## REQUIRED TASK A
In the forum post about the particle pushed by the force F = -k r, how does the poster say you can tell whether the angular momentum L is constant? Answer in one to three sentences.

## PASSAGE SHOWN

Consider a particle of mass m moving under the influence of a force [itex] \vec{F} = -k \bullet \vec{r} [/itex] , k>0 is a constant where r is the position vector of mass m. (A fixed origin O in an inertial reference frame)(adsbygoogle = window.adsbygoogle || []).push({});

Is the orbital angular momentum [itex] \vec{L} = \vec{r} \times \frac{d \vec{r}}{dt} [/itex] constant of the motion in this case? Explain what this implies about hte trajectory of the body?

ok L is constnat if its derivative w.r.t. time is zero.

## DATASET EXTRACT
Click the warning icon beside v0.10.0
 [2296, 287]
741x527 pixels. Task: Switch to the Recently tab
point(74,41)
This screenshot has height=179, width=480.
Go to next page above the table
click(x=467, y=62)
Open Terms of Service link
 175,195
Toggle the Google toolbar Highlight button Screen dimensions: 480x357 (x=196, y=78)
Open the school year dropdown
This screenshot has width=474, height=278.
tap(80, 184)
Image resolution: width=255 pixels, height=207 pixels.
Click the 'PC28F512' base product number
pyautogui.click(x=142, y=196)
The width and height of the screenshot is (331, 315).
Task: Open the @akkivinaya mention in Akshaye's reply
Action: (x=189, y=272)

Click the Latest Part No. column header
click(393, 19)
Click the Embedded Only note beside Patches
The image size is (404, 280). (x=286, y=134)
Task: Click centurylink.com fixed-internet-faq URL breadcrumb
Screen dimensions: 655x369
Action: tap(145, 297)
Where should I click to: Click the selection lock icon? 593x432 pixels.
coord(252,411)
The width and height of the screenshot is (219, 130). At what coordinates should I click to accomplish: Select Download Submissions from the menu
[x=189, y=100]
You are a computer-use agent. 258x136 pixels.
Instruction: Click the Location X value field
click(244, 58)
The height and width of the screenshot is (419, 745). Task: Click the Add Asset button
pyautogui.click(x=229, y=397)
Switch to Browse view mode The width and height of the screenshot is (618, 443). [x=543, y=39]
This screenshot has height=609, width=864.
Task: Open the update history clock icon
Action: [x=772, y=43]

## REQUIRED TASK B
Copy out the rows word for word, starting with the line that contains "Switch to Browse" and running through the last line of the rows.

## CORRECT ANSWER A
The poster says L is constant if its derivative with respect to time is zero. So you check whether the rate of change of L = r × dr/dt comes out to zero.

## CORRECT ANSWER B
Switch to Browse view mode The width and height of the screenshot is (618, 443). [x=543, y=39]
This screenshot has height=609, width=864.
Task: Open the update history clock icon
Action: [x=772, y=43]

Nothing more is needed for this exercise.